▶ _EXERCISE_
In the records below, copy the line that contains "Image resolution: width=1568" and each line after it, word for word, through the last.

----- MATERIAL TO PROCESS

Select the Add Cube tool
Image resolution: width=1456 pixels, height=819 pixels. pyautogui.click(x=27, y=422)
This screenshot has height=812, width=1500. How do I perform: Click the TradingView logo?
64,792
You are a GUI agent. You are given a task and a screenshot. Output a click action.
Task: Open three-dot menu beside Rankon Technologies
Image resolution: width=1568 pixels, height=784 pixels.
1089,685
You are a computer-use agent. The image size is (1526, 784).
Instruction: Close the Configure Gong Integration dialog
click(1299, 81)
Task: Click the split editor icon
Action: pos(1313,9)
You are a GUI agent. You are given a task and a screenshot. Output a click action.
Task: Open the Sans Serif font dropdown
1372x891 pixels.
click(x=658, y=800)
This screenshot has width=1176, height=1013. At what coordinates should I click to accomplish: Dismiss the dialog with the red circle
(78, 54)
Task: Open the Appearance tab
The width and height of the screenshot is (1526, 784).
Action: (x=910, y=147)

----------

▶ _PROBLEM SOLUTION_
Image resolution: width=1568 pixels, height=784 pixels.
1089,685
You are a computer-use agent. The image size is (1526, 784).
Instruction: Close the Configure Gong Integration dialog
click(1299, 81)
Task: Click the split editor icon
Action: pos(1313,9)
You are a GUI agent. You are given a task and a screenshot. Output a click action.
Task: Open the Sans Serif font dropdown
1372x891 pixels.
click(x=658, y=800)
This screenshot has width=1176, height=1013. At what coordinates should I click to accomplish: Dismiss the dialog with the red circle
(78, 54)
Task: Open the Appearance tab
The width and height of the screenshot is (1526, 784).
Action: (x=910, y=147)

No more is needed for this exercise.